**PROBLEM DETAILS**
Reproduce the entries that follow, exactly and in full.

**DATA FOR REVIEW**
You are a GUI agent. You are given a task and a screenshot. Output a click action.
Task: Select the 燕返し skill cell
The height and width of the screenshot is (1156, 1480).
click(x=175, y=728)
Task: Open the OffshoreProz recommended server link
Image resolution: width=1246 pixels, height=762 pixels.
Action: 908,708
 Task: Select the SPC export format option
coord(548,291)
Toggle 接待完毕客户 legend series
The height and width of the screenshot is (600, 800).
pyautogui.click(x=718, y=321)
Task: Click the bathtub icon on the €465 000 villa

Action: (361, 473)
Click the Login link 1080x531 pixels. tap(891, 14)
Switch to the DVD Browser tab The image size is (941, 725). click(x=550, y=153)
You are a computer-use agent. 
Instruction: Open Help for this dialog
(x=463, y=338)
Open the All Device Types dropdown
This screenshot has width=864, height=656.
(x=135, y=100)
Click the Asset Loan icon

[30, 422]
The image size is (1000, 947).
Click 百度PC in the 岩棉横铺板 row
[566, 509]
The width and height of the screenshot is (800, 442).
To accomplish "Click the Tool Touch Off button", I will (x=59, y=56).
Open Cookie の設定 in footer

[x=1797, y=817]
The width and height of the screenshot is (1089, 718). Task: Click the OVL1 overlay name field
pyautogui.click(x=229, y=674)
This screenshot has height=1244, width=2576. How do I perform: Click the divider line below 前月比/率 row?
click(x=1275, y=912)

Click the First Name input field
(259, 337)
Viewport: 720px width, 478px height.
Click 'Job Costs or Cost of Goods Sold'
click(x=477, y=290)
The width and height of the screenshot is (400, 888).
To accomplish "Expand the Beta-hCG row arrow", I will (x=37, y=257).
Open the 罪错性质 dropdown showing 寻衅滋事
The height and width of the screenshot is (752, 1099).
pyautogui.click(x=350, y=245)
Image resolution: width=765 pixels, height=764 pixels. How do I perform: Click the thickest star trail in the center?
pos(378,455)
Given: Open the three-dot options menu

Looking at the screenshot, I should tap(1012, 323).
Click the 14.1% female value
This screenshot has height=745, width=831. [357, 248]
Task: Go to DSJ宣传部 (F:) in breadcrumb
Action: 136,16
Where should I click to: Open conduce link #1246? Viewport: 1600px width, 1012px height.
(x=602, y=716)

**RESULT OF THE TASK**
You are a GUI agent. You are given a task and a screenshot. Output a click action.
Task: Select the 燕返し skill cell
The height and width of the screenshot is (1156, 1480).
click(x=175, y=728)
Task: Open the OffshoreProz recommended server link
Image resolution: width=1246 pixels, height=762 pixels.
Action: 908,708
 Task: Select the SPC export format option
coord(548,291)
Toggle 接待完毕客户 legend series
The height and width of the screenshot is (600, 800).
pyautogui.click(x=718, y=321)
Task: Click the bathtub icon on the €465 000 villa

Action: (361, 473)
Click the Login link 1080x531 pixels. tap(891, 14)
Switch to the DVD Browser tab The image size is (941, 725). click(x=550, y=153)
You are a computer-use agent. 
Instruction: Open Help for this dialog
(x=463, y=338)
Open the All Device Types dropdown
This screenshot has width=864, height=656.
(x=135, y=100)
Click the Asset Loan icon

[30, 422]
The image size is (1000, 947).
Click 百度PC in the 岩棉横铺板 row
[566, 509]
The width and height of the screenshot is (800, 442).
To accomplish "Click the Tool Touch Off button", I will (x=59, y=56).
Open Cookie の設定 in footer

[x=1797, y=817]
The width and height of the screenshot is (1089, 718). Task: Click the OVL1 overlay name field
pyautogui.click(x=229, y=674)
This screenshot has height=1244, width=2576. How do I perform: Click the divider line below 前月比/率 row?
click(x=1275, y=912)

Click the First Name input field
(259, 337)
Viewport: 720px width, 478px height.
Click 'Job Costs or Cost of Goods Sold'
click(x=477, y=290)
The width and height of the screenshot is (400, 888).
To accomplish "Expand the Beta-hCG row arrow", I will (x=37, y=257).
Open the 罪错性质 dropdown showing 寻衅滋事
The height and width of the screenshot is (752, 1099).
pyautogui.click(x=350, y=245)
Image resolution: width=765 pixels, height=764 pixels. How do I perform: Click the thickest star trail in the center?
pos(378,455)
Given: Open the three-dot options menu

Looking at the screenshot, I should tap(1012, 323).
Click the 14.1% female value
This screenshot has height=745, width=831. [357, 248]
Task: Go to DSJ宣传部 (F:) in breadcrumb
Action: 136,16
Where should I click to: Open conduce link #1246? Viewport: 1600px width, 1012px height.
(x=602, y=716)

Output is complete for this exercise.